*What you should do*: Would you retype the listing below exactly as given?

Start of Source information

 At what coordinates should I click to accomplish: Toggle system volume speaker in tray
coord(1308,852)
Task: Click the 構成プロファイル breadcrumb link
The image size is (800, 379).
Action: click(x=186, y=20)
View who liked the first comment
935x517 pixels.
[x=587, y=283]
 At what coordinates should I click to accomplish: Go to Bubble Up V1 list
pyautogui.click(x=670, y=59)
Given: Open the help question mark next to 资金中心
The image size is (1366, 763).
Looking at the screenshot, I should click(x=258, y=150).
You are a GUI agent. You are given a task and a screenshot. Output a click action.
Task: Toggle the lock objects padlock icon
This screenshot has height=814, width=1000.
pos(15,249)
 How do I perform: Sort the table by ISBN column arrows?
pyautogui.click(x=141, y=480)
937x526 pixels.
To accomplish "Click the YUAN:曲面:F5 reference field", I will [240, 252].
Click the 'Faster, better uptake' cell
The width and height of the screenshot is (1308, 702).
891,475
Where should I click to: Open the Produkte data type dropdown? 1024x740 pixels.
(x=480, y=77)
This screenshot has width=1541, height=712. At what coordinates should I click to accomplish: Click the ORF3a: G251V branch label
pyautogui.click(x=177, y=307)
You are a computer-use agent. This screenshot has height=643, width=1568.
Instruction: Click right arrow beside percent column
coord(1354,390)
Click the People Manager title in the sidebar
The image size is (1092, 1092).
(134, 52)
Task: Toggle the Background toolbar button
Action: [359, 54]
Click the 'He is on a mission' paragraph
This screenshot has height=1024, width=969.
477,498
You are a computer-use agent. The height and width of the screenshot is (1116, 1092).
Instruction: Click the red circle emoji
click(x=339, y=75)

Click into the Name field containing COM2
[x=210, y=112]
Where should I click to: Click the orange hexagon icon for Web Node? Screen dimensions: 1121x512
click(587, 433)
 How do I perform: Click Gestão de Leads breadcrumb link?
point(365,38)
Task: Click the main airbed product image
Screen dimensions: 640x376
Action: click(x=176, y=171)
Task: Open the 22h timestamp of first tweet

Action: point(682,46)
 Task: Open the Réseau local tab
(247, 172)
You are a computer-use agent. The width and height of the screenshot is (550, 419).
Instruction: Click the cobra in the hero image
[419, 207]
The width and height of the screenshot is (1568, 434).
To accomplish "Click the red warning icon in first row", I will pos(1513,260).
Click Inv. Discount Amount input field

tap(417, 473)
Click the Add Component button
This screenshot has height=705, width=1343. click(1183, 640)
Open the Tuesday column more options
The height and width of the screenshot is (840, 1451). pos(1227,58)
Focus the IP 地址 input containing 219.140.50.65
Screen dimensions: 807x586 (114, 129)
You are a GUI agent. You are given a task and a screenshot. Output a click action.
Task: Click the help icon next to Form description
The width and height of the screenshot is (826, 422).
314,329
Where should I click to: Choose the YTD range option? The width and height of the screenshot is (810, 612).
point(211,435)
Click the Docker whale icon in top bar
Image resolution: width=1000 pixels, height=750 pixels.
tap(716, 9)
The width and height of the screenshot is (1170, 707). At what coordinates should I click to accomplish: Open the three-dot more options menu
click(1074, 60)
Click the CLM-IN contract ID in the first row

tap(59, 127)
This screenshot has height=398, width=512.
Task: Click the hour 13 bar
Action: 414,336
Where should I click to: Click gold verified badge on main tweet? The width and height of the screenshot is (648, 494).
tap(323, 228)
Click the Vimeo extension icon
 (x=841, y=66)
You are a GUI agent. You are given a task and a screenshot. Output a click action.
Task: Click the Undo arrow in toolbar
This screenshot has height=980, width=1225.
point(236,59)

End of Source information

*Finished exercise*:
 At what coordinates should I click to accomplish: Toggle system volume speaker in tray
coord(1308,852)
Task: Click the 構成プロファイル breadcrumb link
The image size is (800, 379).
Action: click(x=186, y=20)
View who liked the first comment
935x517 pixels.
[x=587, y=283]
 At what coordinates should I click to accomplish: Go to Bubble Up V1 list
pyautogui.click(x=670, y=59)
Given: Open the help question mark next to 资金中心
The image size is (1366, 763).
Looking at the screenshot, I should click(x=258, y=150).
You are a GUI agent. You are given a task and a screenshot. Output a click action.
Task: Toggle the lock objects padlock icon
This screenshot has height=814, width=1000.
pos(15,249)
 How do I perform: Sort the table by ISBN column arrows?
pyautogui.click(x=141, y=480)
937x526 pixels.
To accomplish "Click the YUAN:曲面:F5 reference field", I will [240, 252].
Click the 'Faster, better uptake' cell
The width and height of the screenshot is (1308, 702).
891,475
Where should I click to: Open the Produkte data type dropdown? 1024x740 pixels.
(x=480, y=77)
This screenshot has width=1541, height=712. At what coordinates should I click to accomplish: Click the ORF3a: G251V branch label
pyautogui.click(x=177, y=307)
You are a computer-use agent. This screenshot has height=643, width=1568.
Instruction: Click right arrow beside percent column
coord(1354,390)
Click the People Manager title in the sidebar
The image size is (1092, 1092).
(134, 52)
Task: Toggle the Background toolbar button
Action: [359, 54]
Click the 'He is on a mission' paragraph
This screenshot has height=1024, width=969.
477,498
You are a computer-use agent. The height and width of the screenshot is (1116, 1092).
Instruction: Click the red circle emoji
click(x=339, y=75)

Click into the Name field containing COM2
[x=210, y=112]
Where should I click to: Click the orange hexagon icon for Web Node? Screen dimensions: 1121x512
click(587, 433)
 How do I perform: Click Gestão de Leads breadcrumb link?
point(365,38)
Task: Click the main airbed product image
Screen dimensions: 640x376
Action: click(x=176, y=171)
Task: Open the 22h timestamp of first tweet

Action: point(682,46)
 Task: Open the Réseau local tab
(247, 172)
You are a computer-use agent. The width and height of the screenshot is (550, 419).
Instruction: Click the cobra in the hero image
[419, 207]
The width and height of the screenshot is (1568, 434).
To accomplish "Click the red warning icon in first row", I will pos(1513,260).
Click Inv. Discount Amount input field

tap(417, 473)
Click the Add Component button
This screenshot has height=705, width=1343. click(1183, 640)
Open the Tuesday column more options
The height and width of the screenshot is (840, 1451). pos(1227,58)
Focus the IP 地址 input containing 219.140.50.65
Screen dimensions: 807x586 (114, 129)
You are a GUI agent. You are given a task and a screenshot. Output a click action.
Task: Click the help icon next to Form description
The width and height of the screenshot is (826, 422).
314,329
Where should I click to: Choose the YTD range option? The width and height of the screenshot is (810, 612).
point(211,435)
Click the Docker whale icon in top bar
Image resolution: width=1000 pixels, height=750 pixels.
tap(716, 9)
The width and height of the screenshot is (1170, 707). At what coordinates should I click to accomplish: Open the three-dot more options menu
click(1074, 60)
Click the CLM-IN contract ID in the first row

tap(59, 127)
This screenshot has height=398, width=512.
Task: Click the hour 13 bar
Action: 414,336
Where should I click to: Click gold verified badge on main tweet? The width and height of the screenshot is (648, 494).
tap(323, 228)
Click the Vimeo extension icon
 (x=841, y=66)
You are a GUI agent. You are given a task and a screenshot. Output a click action.
Task: Click the Undo arrow in toolbar
This screenshot has height=980, width=1225.
point(236,59)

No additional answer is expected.